A theoretical prediction on the shear-induced phase transformation of TKX-50.

Dihydroxylammonium 5,5'-bistetrazole-1,1'-diolate (TKX-50) is a new and attractive energetic material that outperforms numerous common explosives because of its excellent properties and performance, and is thus a promising candidate to replace some of them. Nevertheless, knowledge of its physico-chemical properties, in particular, the underlying mechanism for it undergoing external stimuli for complete decay still remains poor. In the present study, we ascertain a preferred slip system of (010)/[101] and a shear-induced phase transition of TKX-50 with the aid of theoretical calculations.

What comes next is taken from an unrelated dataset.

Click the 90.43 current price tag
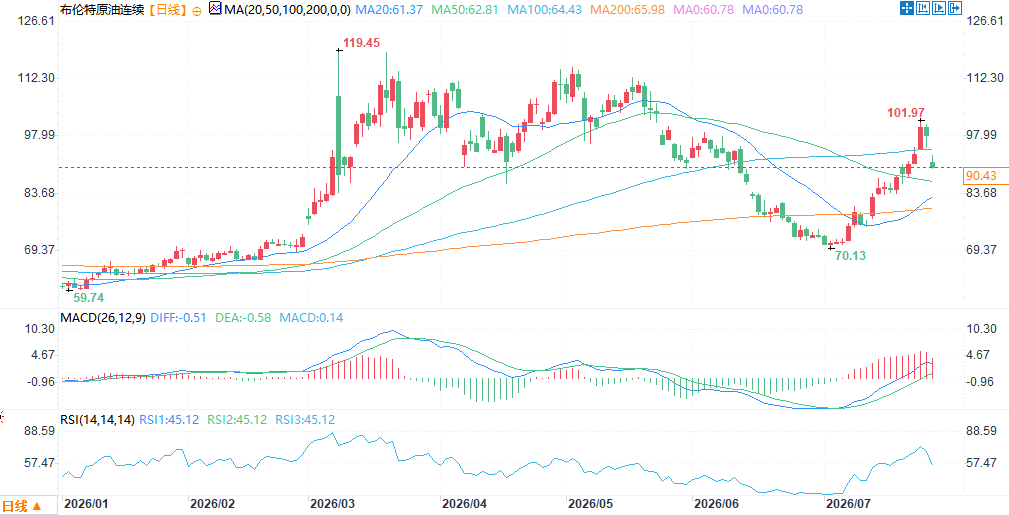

In other words, a new phase of TKX-50, γ-TKX-50, is observed to be formed by shearing TKX-50 along a slip system of (010)/[101] or (010)/[101[combining macron]] with a space group of P2/a, elevated energy of 9.4 kcal mol and a unit cell expanded 4%, relative to the original TKX-50. Moreover, γ-TKX-50 can most readily be formed by shearing TKX-50 along (010)/[101] with a lowest energy barrier of 18.6 kcal mol, which is much below that for TKX-50 decay. The predicted elastic constants of γ-TKX-50 verify its mechanical stability with decreased mechanical anisotropy relative to the original TKX-50. In addition, we find that, after phase transition, the hydrogen bonding is weakened, while the electrostatic repulsion of HH increases, which disfavors the proton transfer from NHOH to CON to facilitate the thermal decay of TKX-50. This suggests that the shear-induced transition from TKX-50 to γ-TKX-50 can enhance thermal stability by elevating the energy barrier for proton transfer, potentially contributing to the low mechanical sensitivity of TKX-50. Hopefully, this study would enrich the insight into the underlying mechanism of TKX-50 against external thermal-mechanical stimuli. Moreover, in combination with the newly found heat-induced phase, the shear-induced phase observed in the present study and the original one, there are at least three phases for TKX-50.